The provocation for the demands of the field formations to present a bank realisation certificate is a recent decision of the revisionary authority (RA) in the ministry of finance in the case of Panacea Biotech Ltd [(2012 (276) ELT 412 (GOI)].
In this case, the said authority held the transaction value was as shown in the Bank Realisation Certificate (BRC), as the buyer had paid the said amount to the exporter and duty was payable on the said amount, and the rebate in cash was admissible only on the duty paid on the transaction value of the goods.
This decision of the RA is patently wrong. Even those reasonably familiar with central excise laws know once the duty is paid on the basis of an invoice raised on the buyer, that is, on the basis of price payable by the buyer, the duty cannot be altered if the buyer pays a lesser amount or does not pay, except on the basis of any quantity or other discounts agreed upfront, before clearance of the goods.
If the decision of the said authority is accepted, that duty is payable on the basis of the amount the seller actually receives from the buyer, it would mean the government has to refund the duty paid in all situations where the buyer defaults in paying the seller.
The RA has held in the case of Cadila Healthcare Ltd [2013 (288) ELT 133 (GOI)] that rebate of duty paid on free samples cannot be granted, as such samples have no market value.
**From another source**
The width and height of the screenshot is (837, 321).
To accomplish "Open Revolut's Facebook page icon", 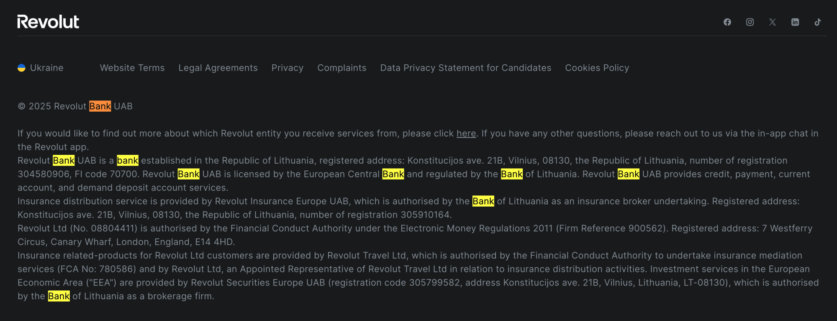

This, again, is a strange decision because free samples do have market value but are supplied free of charge by the manufacturer for a non-monetary consideration - that is why he pays duty on these. In the case of Ranbaxy Laboratories Ltd [2013(293) ELT 0137 (GOI)], the said Authority held, "No commercial value is mentioned on the export documents and the market value as per records becomes nil. Since the market price of export goods at the time of exportation is nil, the rebate claim becomes inadmissible in terms of condition No. 2(e) of Notification No. 19/2004-C.E. (N.T.), dated 6-9-2004."
A clear message that exporters get from this and many other decisions of the RA is that the government is keen on denying, on one pretext or the other, rebate of the duty actually paid by them.
A greater nuisance is that the field formations have started demanding BRC in all cases of rebate claims, although payment realisation is not a condition for grant of rebate. If the documents presented do establish that the goods in question have been exported and duty has been paid on the goods, rebate cannot be denied.
In a difficult global trading environment, exporters extend up to 360 days credit to buyers. They cannot afford to wait that long to get back the duty they've paid. The finance minister should look into the matter.